Se eu gostei? Acho que de 0 a 5 dou uma nota 3. Há muitas coisas legais que a autora faz, mas acho que ela se perdeu muito. Vamos começar com uma citação grande de uma parte que gostei:

“Existiam quatro divisões dos homens chamados de Cartas, cada uma servindo a um propósito no reino. Cartas de copas, homens lindos e habilidosos, uniformizados de vermelho e branco, que protegiam a família real e o palácio. Cartas de paus, vestidos de cinza, eram encarregados da administração da justiça: eles puniam os criminosos e assassinos, e organizavam o Dia da Execução. Sua função mais importante era gerir as Torres Negras. As Cartas de Ouros, vestindo capas roxas vibrantes, protegiam e administravam o tesouro, e buscavam aumentar os recursos do Rei. E, então, existiam os Espadas. Espadas eram os guerreiros, encarregados de lutar e saquear. Os Espadas assustavam Dinah; vestidos de preto, eram homens duros e obscuros, com um passado perigoso. Eram vistos como brutais, sanguinários e não eram dignos de confiança. Se criminosos se recuperassem e jurassem fidelidade, poderiam se juntar aos Espadas; isto é, se eles não morressem nas Torres Negras primeiro.”

SENSACIONAL explicar sobre os naipes das cartas desse modo, achei lindo! Só que aí já aparece também minha primeira crítica. O nome da Rainha (que no livro ainda é princesa) é Dinah. Sim, o nome da gata da Alice! Poxa, existem tantos nomes… hahahaha

O conselheiro do rei é Cheshire, e ele assusta Dinah. Isso achei demais também! Muito bem pensado e muito bem colocado. Porém, já vem outra coisa ruim pra contar: o irmão de Dinah é o Chapeleiro Maluco! Ele é seu irmão mais velho e doido.
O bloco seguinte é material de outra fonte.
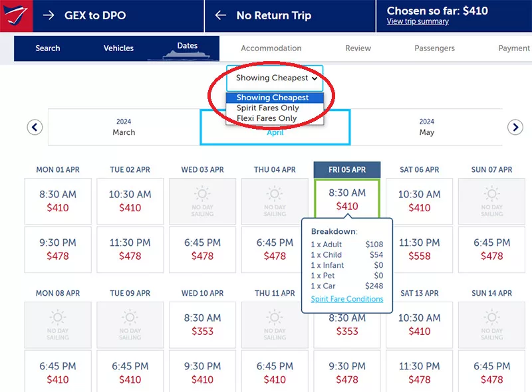Select Mon 01 Apr 8:30 AM sailing
532x392 pixels.
coord(58,201)
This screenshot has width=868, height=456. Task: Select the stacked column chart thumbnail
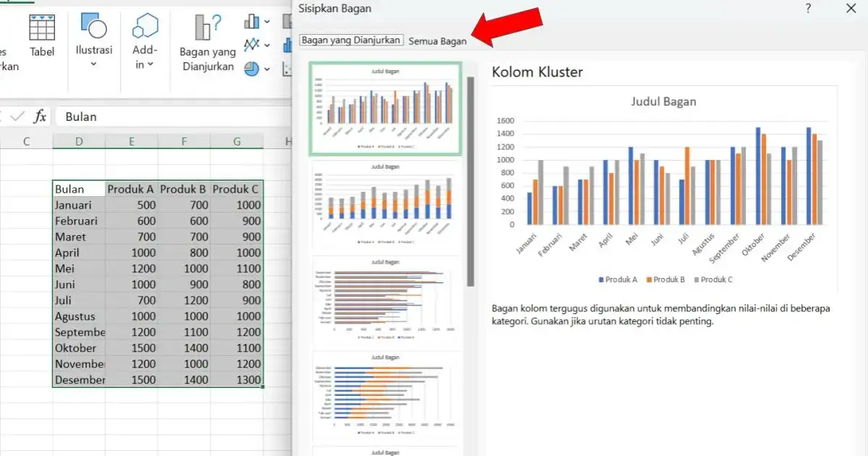[x=385, y=205]

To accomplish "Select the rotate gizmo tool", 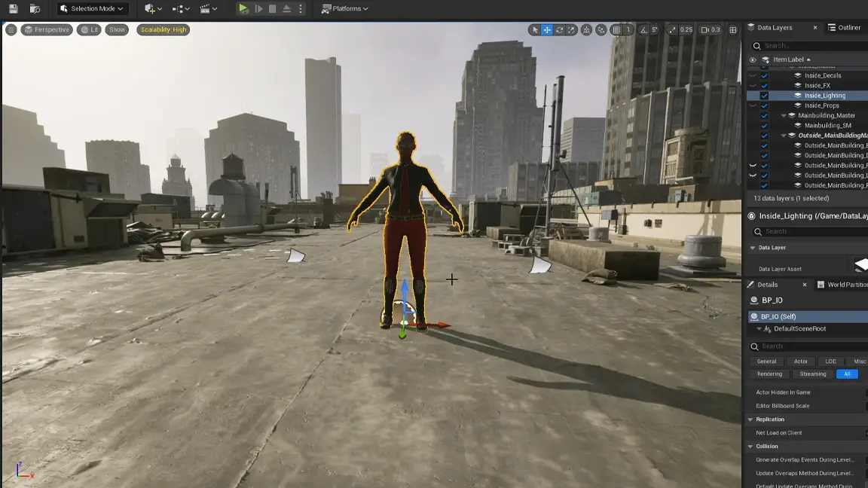I will pos(559,30).
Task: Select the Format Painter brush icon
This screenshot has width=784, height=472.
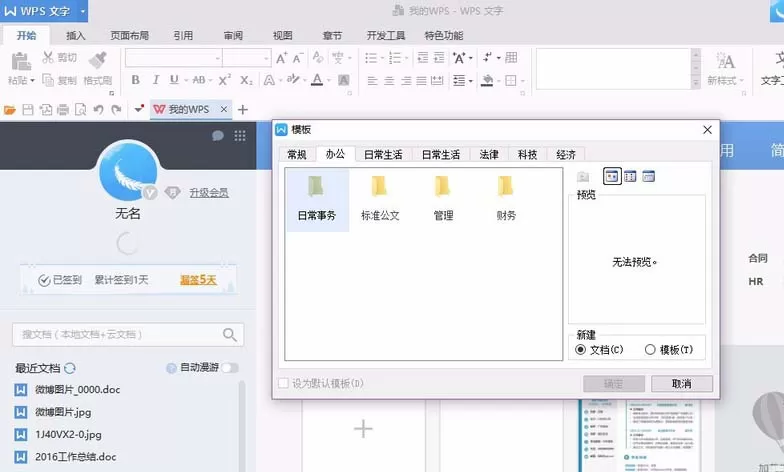Action: tap(98, 61)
E acontecem coisas com ele que eu não curti, não curti MESMO!

“É triste, Dinah pensou enquanto olhava para o alto, seu capuz caindo para trás na nuca, que loucura e genialidade tenham sempre se misturado neste quarto.”

O pai de Dinah sempre a tratou muito mal, e ela é MUITO boazinha. Ela sofre querendo a atenção e o amor do pai. O livro acaba pedindo por uma continuação. E sem explicações de como essa adolescente boazinha virou nossa querida Rainha de Copas — CORTEM A CABEÇA!

Enfim…eu fiquei curiosa para saber o que acontecerá, apesar de não ter curtido muito.